Print the lines below from the line with "Click the function list scrollbar thumb" to the line with "This screenshot has height=812, width=851." exactly, keeping both ends, and print no pictures.

- [Records for the task]:
########################################

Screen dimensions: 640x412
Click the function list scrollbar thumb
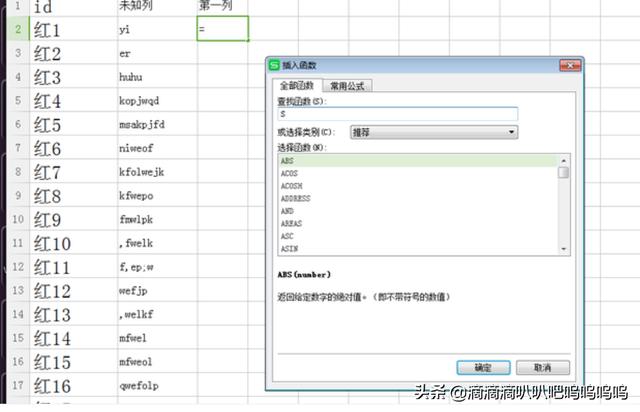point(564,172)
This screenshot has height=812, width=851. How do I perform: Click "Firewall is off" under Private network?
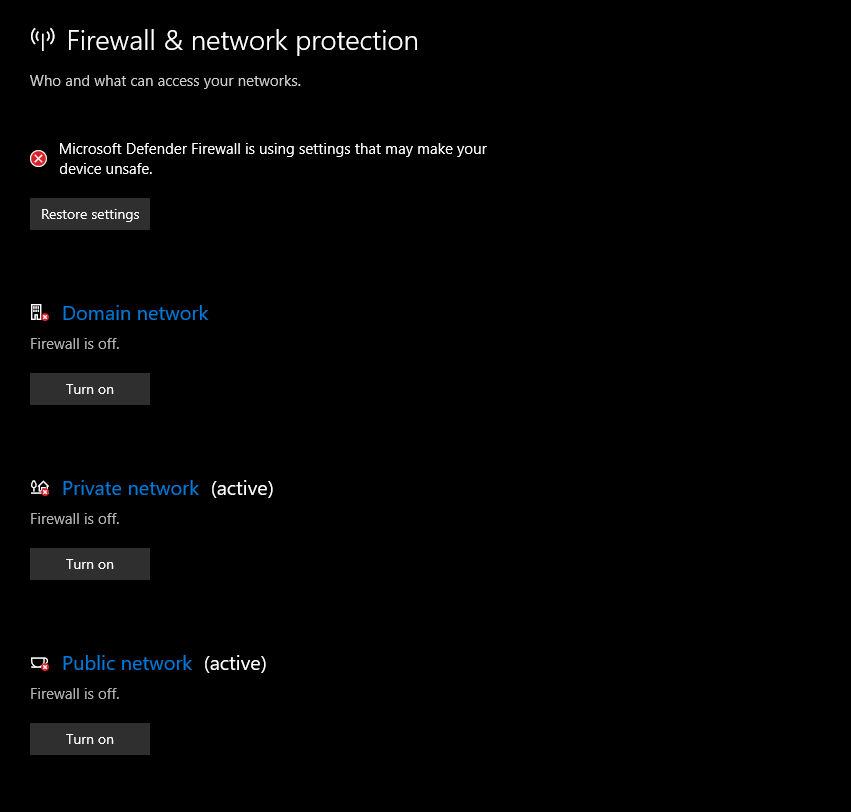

########################################

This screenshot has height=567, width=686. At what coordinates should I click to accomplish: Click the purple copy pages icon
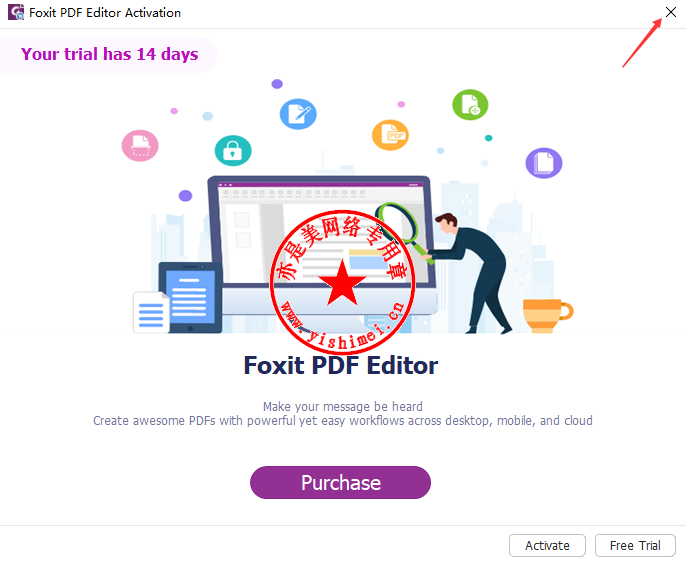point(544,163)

########################################

- [Task result]:
Click the function list scrollbar thumb
point(564,172)
This screenshot has height=812, width=851. How do I perform: Click "Firewall is off" under Private network?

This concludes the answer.